» **EXERCISE GOAL**: Look through the lines below and extract any with the word "link".

(MATERIAL SHOWN Opens)

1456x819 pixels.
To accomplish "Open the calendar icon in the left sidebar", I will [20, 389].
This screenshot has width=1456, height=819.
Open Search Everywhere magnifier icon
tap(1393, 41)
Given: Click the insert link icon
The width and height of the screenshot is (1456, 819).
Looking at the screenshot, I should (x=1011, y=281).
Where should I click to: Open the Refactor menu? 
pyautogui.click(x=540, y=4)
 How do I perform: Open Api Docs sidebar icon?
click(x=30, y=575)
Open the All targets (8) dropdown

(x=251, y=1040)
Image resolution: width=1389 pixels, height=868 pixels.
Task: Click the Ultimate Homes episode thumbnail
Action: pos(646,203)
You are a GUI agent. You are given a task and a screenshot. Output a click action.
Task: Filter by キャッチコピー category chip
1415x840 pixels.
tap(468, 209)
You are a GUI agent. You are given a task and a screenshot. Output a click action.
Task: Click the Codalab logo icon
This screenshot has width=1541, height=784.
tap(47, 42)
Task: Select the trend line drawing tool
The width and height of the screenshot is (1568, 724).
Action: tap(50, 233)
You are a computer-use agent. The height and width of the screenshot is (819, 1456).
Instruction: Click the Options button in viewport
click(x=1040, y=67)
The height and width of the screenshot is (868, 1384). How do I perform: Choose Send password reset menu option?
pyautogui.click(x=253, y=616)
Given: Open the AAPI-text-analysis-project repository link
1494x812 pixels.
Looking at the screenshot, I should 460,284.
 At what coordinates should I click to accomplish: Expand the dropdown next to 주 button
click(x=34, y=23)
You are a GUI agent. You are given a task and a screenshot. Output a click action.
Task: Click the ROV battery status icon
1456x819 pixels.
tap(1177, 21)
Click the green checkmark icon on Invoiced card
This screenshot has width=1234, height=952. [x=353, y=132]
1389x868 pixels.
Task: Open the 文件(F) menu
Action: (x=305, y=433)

(MATERIAL SHOWN Closes)

» **ANSWER**:
Given: Click the insert link icon
Given: Open the AAPI-text-analysis-project repository link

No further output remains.